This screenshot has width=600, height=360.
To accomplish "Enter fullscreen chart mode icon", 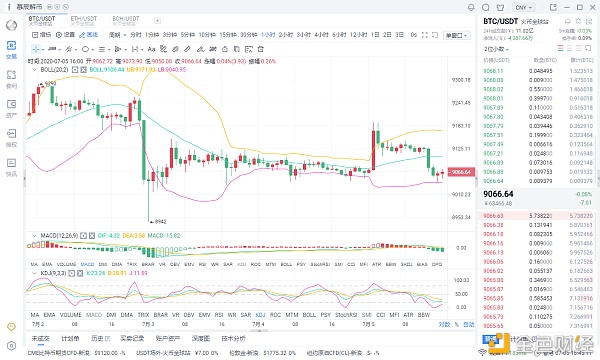I will (x=424, y=35).
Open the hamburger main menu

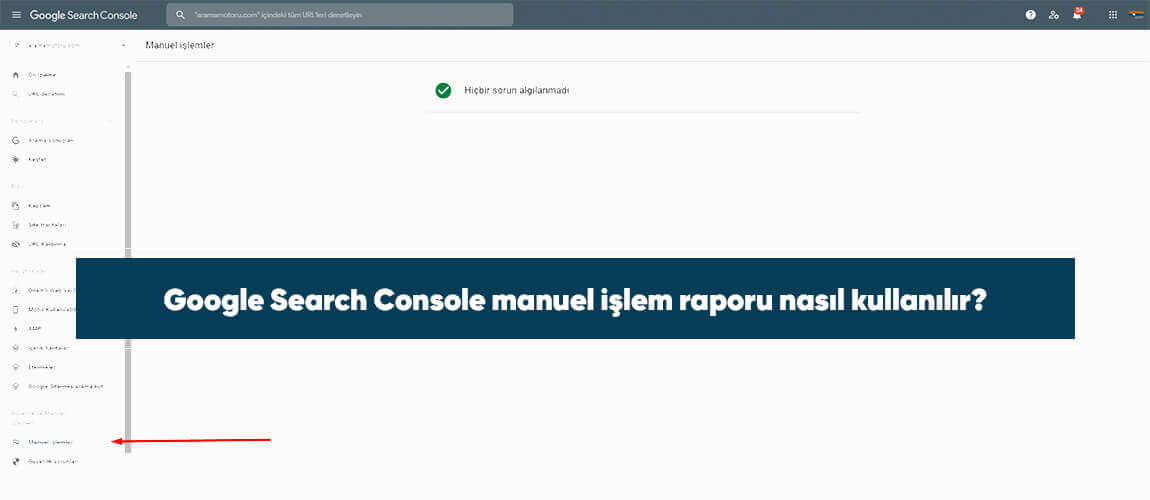click(15, 15)
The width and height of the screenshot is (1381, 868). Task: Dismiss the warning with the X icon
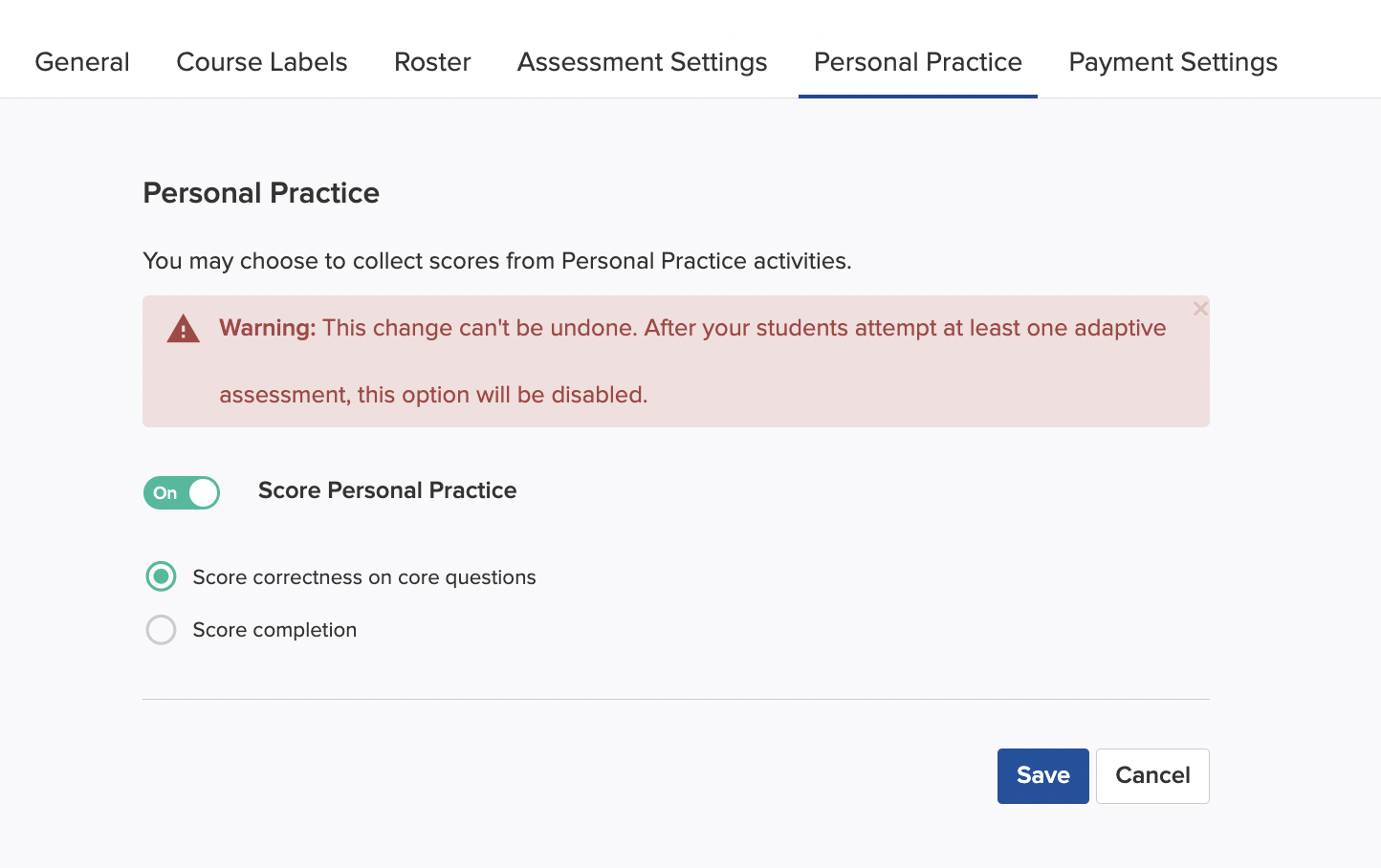coord(1200,309)
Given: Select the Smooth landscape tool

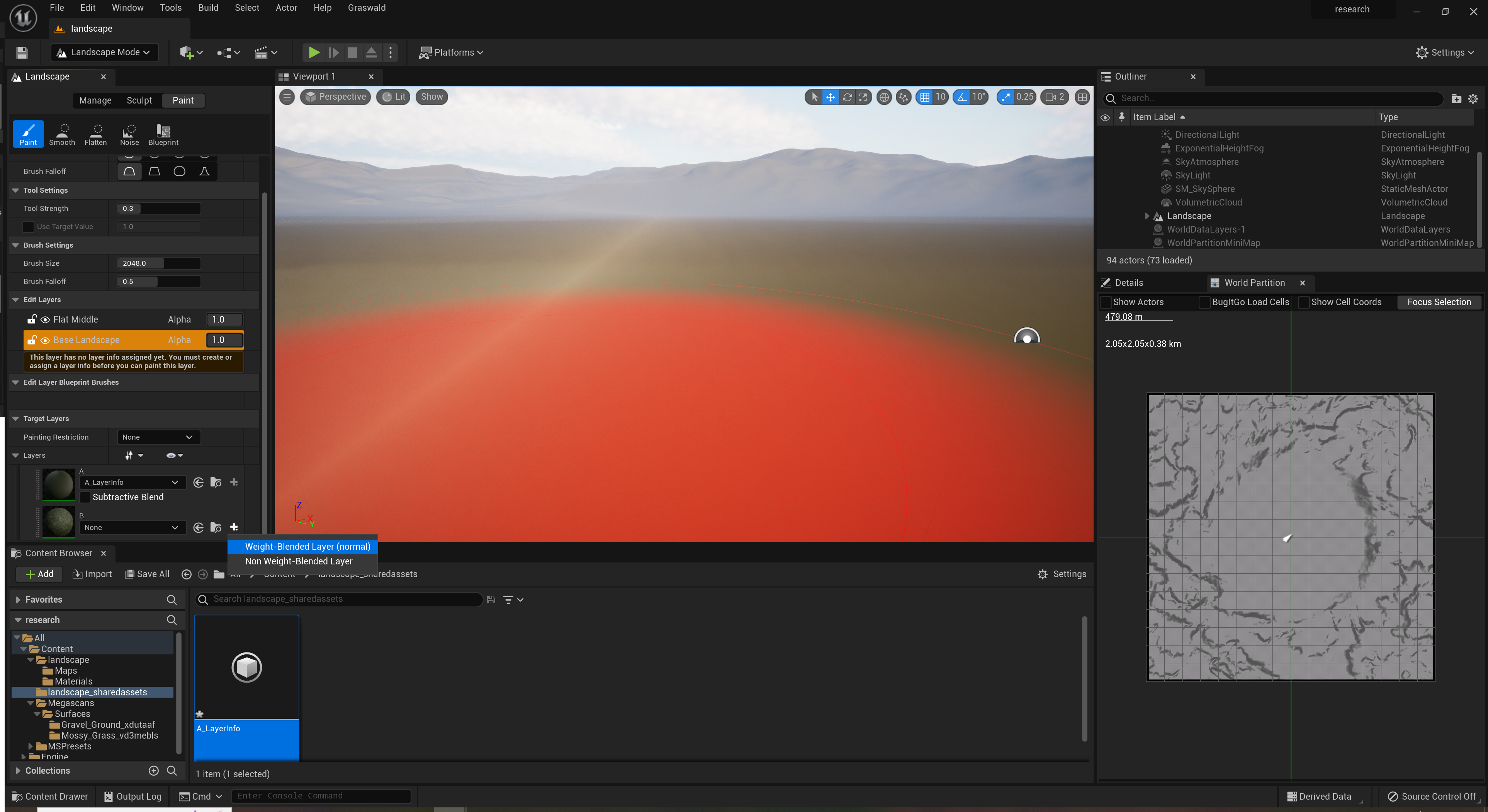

· · · ·

** WRITTEN EXERCISE **
Rewrite the part of the listing that begins with the line containing "Open the hamburger main menu" and continues through the end of the listing, substituting "alert" for "warning" and leaving everything else unchanged. Leave the pictures out of the answer.

** FULL RESPONSE **
Open the hamburger main menu

click(15, 15)
The width and height of the screenshot is (1381, 868). Task: Dismiss the alert with the X icon
coord(1200,309)
Given: Select the Smooth landscape tool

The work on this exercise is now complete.